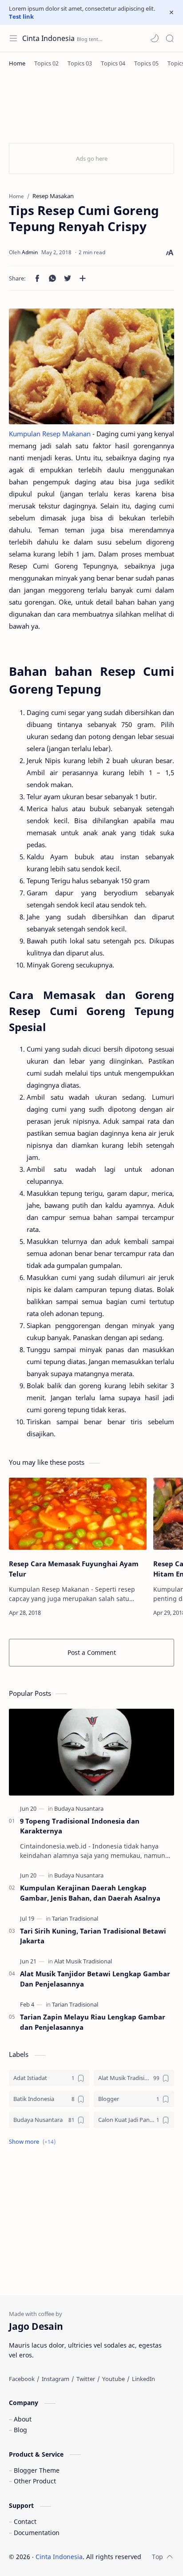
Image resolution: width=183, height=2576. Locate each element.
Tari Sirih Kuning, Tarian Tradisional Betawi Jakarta (93, 1936)
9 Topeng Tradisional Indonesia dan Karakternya (79, 1826)
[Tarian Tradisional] (75, 1918)
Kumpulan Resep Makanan (50, 433)
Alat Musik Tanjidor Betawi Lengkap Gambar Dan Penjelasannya (95, 1978)
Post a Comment (92, 1652)
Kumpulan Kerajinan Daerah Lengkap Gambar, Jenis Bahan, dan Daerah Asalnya (90, 1892)
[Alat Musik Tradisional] (83, 1961)
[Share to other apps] (82, 278)
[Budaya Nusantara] (78, 1808)
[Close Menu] (171, 12)
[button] (154, 38)
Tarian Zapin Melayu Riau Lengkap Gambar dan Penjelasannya (92, 2022)
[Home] (17, 63)
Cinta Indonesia (48, 38)
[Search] (169, 38)
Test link (21, 16)
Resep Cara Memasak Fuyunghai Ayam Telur (74, 1568)
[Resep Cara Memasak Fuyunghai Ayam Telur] (78, 1514)
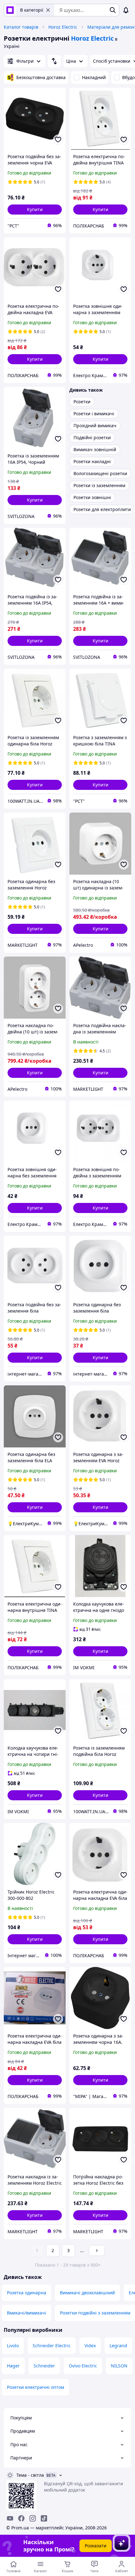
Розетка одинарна (26, 2293)
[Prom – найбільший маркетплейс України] (10, 10)
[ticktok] (44, 2518)
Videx (90, 2346)
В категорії (31, 10)
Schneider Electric (52, 2346)
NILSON (119, 2366)
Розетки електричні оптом (35, 2387)
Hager (13, 2366)
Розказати (95, 2546)
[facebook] (21, 2518)
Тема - (30, 2475)
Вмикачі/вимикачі (26, 2313)
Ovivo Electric (83, 2366)
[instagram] (32, 2518)
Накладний (94, 77)
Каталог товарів (21, 27)
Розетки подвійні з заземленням (95, 2313)
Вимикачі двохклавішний (87, 2293)
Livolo (13, 2346)
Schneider (44, 2366)
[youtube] (10, 2518)
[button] (35, 209)
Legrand (118, 2346)
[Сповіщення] (126, 10)
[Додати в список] (58, 140)
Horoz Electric (62, 27)
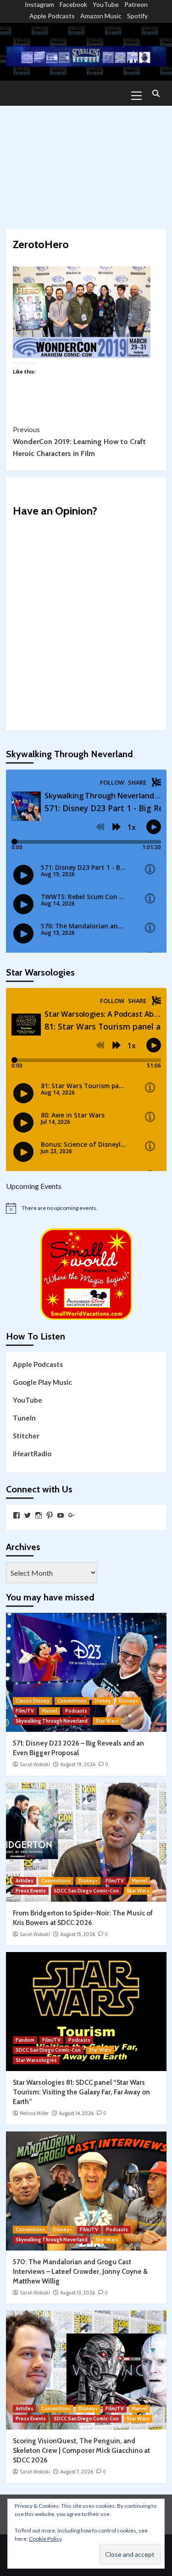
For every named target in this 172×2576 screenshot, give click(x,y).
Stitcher (26, 1436)
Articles (24, 1880)
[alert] (86, 1208)
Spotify (137, 16)
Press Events (31, 1890)
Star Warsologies (36, 2060)
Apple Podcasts (52, 16)
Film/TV (25, 1711)
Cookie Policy (45, 2538)
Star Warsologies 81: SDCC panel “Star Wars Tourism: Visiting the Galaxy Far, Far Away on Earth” (81, 2092)
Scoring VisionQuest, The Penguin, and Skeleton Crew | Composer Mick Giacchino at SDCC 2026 (81, 2450)
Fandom (25, 2040)
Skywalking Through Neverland (52, 1721)
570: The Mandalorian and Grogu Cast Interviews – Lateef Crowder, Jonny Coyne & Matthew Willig (80, 2271)
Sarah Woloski (35, 1764)
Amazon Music (101, 16)
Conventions (72, 1700)
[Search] (156, 94)
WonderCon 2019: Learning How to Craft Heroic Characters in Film (79, 441)
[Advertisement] (86, 163)
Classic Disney (33, 1700)
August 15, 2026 (77, 1934)
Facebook (73, 4)
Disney (102, 1700)
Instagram (39, 4)
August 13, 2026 (77, 2292)
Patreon (136, 4)
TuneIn (24, 1418)
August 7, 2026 (76, 2471)
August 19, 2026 (77, 1764)
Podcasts (76, 1711)
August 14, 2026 (76, 2113)
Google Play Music (42, 1382)
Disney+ (128, 1700)
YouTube (106, 4)
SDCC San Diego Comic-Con (86, 1890)
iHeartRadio (32, 1453)
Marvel (49, 1711)
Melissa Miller (34, 2113)
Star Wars (106, 1721)
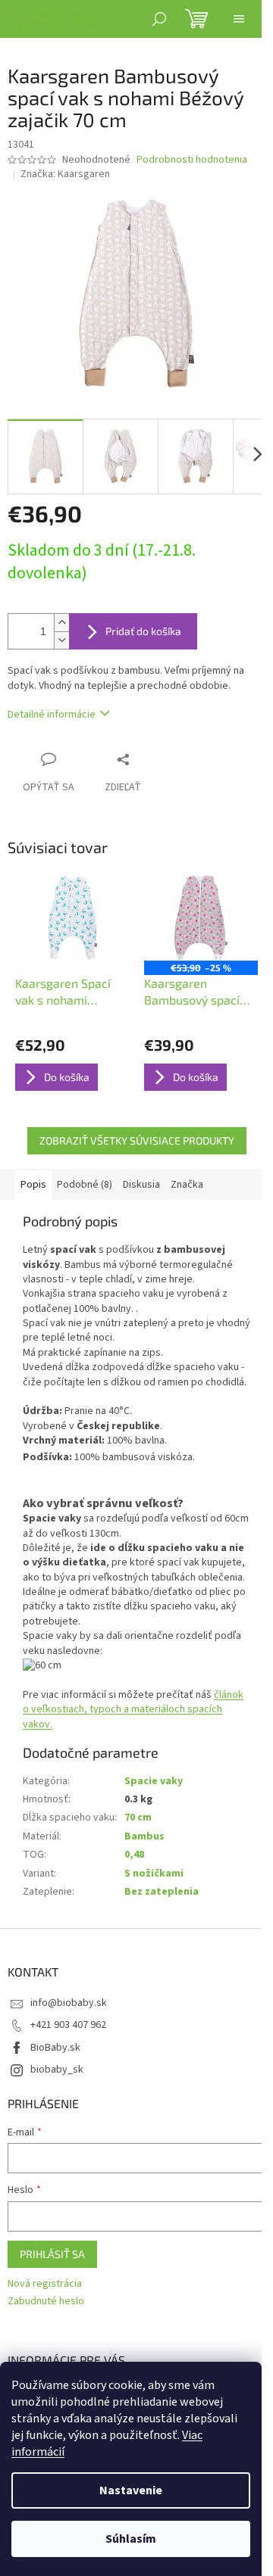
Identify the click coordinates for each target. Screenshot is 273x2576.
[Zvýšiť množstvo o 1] (61, 622)
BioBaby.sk (55, 2047)
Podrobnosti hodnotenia (191, 160)
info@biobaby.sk (68, 2003)
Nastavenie (130, 2490)
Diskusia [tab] (141, 1184)
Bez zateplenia (161, 1891)
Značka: (65, 174)
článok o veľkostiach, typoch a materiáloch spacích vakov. (133, 1709)
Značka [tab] (187, 1184)
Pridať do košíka (143, 631)
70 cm (138, 1817)
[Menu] (239, 19)
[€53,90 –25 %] (201, 918)
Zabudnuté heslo (46, 2301)
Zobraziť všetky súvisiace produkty (136, 1140)
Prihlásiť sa (52, 2253)
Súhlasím (130, 2539)
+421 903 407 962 (68, 2024)
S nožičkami (154, 1873)
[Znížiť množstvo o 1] (61, 640)
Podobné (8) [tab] (84, 1184)
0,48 (134, 1854)
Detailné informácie (52, 714)
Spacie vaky (153, 1781)
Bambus (144, 1836)
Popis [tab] (33, 1184)
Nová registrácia (45, 2284)
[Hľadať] (159, 19)
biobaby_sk (56, 2069)
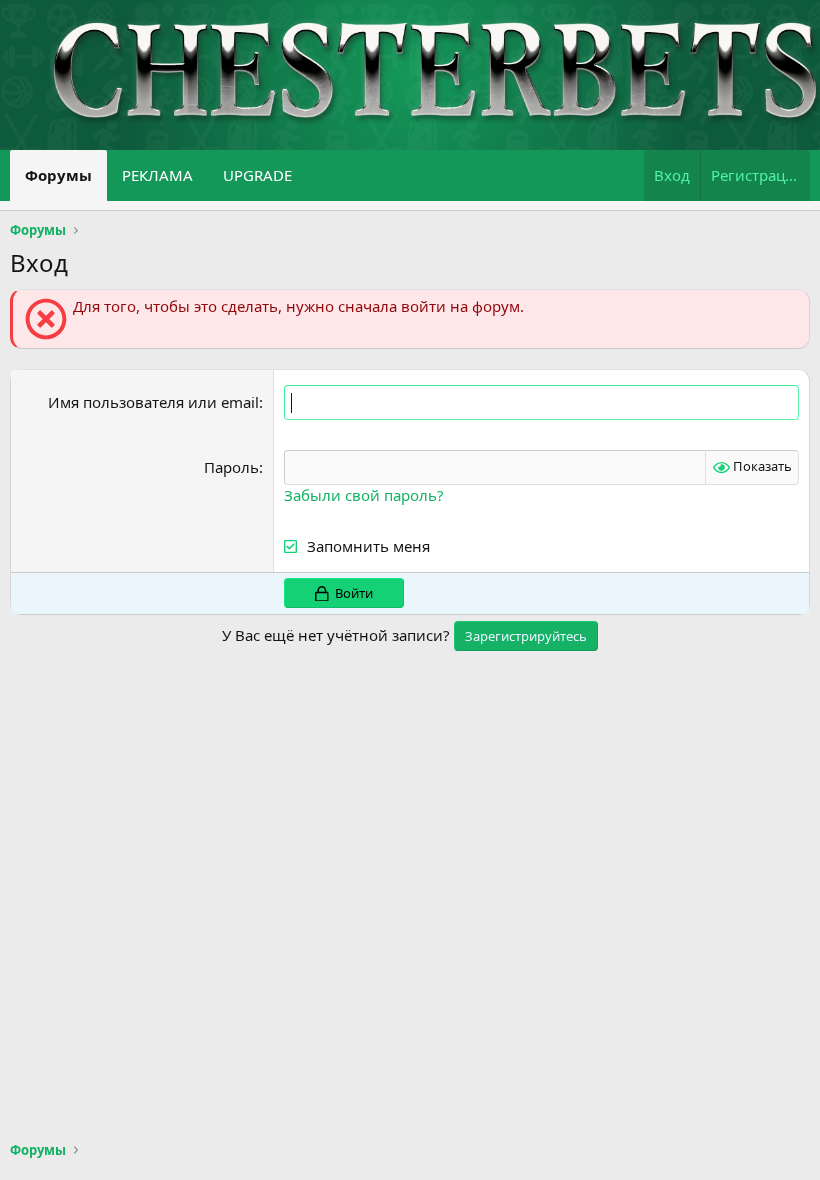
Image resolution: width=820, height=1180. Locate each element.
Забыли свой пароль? (364, 495)
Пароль (231, 467)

■ TASK GOAL:
Take each line above that contains "Telur" and copy it out.

■ TASK RESULT:
Resep Cara Memasak Fuyunghai Ayam Telur (74, 1568)
[Resep Cara Memasak Fuyunghai Ayam Telur] (78, 1514)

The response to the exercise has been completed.